Infodad

Composers have many reasons for choosing specific instruments or ensembles for their works, a primary one being the belief that particular instruments or groups are best-suited to communicate whatever a composer wants to express to an audience. In addition, composers who are also performers frequently create works that show their own abilities in the best possible light.
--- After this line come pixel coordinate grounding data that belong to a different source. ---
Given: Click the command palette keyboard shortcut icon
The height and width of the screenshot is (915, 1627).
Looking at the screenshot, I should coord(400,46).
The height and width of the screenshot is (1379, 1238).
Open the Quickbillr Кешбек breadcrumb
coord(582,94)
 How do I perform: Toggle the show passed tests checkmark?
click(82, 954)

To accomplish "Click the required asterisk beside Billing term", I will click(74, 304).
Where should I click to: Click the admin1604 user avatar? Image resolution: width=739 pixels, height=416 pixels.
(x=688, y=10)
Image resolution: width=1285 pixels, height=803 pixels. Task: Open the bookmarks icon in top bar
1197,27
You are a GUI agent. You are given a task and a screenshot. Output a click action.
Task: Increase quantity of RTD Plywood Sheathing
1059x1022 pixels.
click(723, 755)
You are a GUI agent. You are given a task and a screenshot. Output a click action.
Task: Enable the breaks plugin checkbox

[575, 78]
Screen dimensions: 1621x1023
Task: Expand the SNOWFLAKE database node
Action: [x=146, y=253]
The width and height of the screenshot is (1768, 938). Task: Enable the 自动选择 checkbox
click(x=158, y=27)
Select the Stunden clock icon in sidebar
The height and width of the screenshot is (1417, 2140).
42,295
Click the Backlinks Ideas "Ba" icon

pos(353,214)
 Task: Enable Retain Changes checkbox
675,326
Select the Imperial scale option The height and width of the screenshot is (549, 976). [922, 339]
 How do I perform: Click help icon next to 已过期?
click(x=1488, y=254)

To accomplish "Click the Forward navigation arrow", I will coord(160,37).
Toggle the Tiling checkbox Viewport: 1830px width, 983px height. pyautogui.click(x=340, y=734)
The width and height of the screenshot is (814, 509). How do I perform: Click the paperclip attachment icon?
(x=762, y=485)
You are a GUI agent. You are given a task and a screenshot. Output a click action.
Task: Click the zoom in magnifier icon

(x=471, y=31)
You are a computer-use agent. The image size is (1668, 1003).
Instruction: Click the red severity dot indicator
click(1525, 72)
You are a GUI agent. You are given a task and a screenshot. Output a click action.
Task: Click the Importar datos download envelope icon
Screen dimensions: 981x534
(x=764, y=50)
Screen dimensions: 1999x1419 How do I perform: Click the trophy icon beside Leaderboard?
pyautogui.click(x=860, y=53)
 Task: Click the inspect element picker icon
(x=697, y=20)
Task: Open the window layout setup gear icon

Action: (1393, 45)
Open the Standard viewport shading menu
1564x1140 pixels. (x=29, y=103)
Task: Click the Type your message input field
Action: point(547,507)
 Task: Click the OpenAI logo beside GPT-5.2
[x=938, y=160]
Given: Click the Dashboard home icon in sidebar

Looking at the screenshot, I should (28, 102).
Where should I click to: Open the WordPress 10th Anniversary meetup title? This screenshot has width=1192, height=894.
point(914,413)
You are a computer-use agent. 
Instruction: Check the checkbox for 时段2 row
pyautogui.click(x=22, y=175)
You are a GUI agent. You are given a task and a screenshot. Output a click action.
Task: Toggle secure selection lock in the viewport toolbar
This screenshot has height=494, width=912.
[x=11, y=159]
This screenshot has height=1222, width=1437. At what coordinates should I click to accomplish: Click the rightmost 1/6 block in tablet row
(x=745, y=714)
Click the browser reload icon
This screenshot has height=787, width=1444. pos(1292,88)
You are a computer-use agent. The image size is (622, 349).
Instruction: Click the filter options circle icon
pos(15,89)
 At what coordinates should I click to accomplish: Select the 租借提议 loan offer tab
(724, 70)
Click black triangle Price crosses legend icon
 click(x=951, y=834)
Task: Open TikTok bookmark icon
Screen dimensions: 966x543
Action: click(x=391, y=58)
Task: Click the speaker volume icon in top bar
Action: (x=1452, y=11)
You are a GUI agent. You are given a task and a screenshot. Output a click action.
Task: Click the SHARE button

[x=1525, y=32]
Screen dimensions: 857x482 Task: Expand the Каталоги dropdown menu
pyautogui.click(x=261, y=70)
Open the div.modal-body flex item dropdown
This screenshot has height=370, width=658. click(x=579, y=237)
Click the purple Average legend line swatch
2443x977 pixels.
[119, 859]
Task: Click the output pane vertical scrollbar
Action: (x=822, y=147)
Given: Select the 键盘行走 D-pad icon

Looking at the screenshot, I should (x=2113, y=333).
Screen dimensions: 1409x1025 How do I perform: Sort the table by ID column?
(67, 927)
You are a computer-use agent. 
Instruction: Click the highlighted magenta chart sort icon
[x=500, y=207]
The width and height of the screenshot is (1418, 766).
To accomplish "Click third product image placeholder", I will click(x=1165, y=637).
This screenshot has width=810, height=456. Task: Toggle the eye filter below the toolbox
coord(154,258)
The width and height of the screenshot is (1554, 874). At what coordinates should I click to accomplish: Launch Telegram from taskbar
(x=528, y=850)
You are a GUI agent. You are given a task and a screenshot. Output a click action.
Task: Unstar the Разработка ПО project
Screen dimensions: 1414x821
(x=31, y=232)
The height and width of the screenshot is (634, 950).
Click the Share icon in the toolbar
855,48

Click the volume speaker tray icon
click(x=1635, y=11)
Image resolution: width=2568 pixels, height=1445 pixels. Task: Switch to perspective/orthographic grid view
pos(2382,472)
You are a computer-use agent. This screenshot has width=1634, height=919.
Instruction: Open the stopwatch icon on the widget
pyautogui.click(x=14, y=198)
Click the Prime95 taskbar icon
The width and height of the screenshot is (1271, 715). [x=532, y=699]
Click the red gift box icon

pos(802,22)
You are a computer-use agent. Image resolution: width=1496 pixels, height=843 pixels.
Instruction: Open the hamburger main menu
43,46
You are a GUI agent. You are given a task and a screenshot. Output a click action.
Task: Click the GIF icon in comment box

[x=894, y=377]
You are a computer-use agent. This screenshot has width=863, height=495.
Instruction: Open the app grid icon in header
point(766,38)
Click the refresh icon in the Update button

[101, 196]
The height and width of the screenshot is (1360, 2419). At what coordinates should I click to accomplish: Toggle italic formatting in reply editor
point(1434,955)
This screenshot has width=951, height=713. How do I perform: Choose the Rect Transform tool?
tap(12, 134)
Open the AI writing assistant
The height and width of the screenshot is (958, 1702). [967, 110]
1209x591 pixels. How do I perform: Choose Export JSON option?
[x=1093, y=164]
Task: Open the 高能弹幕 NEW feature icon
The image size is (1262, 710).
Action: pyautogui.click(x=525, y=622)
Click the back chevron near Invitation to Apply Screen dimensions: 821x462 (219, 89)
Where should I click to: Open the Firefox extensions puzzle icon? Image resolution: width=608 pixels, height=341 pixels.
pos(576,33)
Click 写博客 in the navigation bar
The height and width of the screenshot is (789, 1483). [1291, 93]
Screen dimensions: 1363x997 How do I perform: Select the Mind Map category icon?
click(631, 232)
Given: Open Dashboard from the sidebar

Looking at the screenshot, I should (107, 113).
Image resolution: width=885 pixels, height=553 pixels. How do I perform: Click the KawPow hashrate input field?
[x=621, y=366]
Both of those factors were at play in the early 20th century among creators of the proto-jazz form of ragtime, which is fascinatingly explored on a Divine Art CD by pianist Marilyn Nonken. Interestingly, the best-known ragtime composer, Scott Joplin (1868-1917), played the violin and cornet – and was a singer. He was a capable enough pianist, but the piano was not his primary instrument. Yet it clearly fit what he was trying to do in his many rags, waltzes and other short character pieces. Other composers working on similar music sometimes collaborated with Joplin or sometimes had their works arranged by him, and Nonken’s disc provides an unusual opportunity to hear some of those collaborations and arrangements. Of the 17 works on the CD, nine are by Joplin himself: Eugenia, Stoptime Rag, Magnetic Rag, Binks’ Waltz, Bethena—A Concert Waltz, Pleasant Moments—Ragtime Waltz, Antoinette—March and Two-Step, Solace—A Mexican Serenade, and Reflection Rag—Syncopated Musings.

The eight other pieces combine Joplin’s creativity what that of four other composers: Louis Chauvin (1882-1908), Scott Hayden (1882-1915), Joseph Lamb (1887-1960), and Arthur Marshall (1881-1968). All the pieces here date to the early 20th century, having been written between 1901 and 1917 (the ragtime era was essentially over by 1920); and all share similar sensibilities and a similar approach to melody and rhythm. What Nonken does so well in her performances is to differentiate the individual pieces, giving each its own character and distinctiveness. With most of the works cut from essentially the same mold, this is by no means easy to do; and there is little sense of genuinely different compositional styles among the composers here – everything that is not by Joplin sounds distinctly, well, Joplinesque. But this is by no means a bad thing. It underlines the collaborative nature of this type of music in this time period, and it shows quite well that rags, two-steps, waltzes and marches communicate their sentiments, from joie de vivre to melancholy, very effectively on the piano, which had never been used quite this way before – and which was soon to become the anchor of jazz when that form developed, in part, from works like those heard here.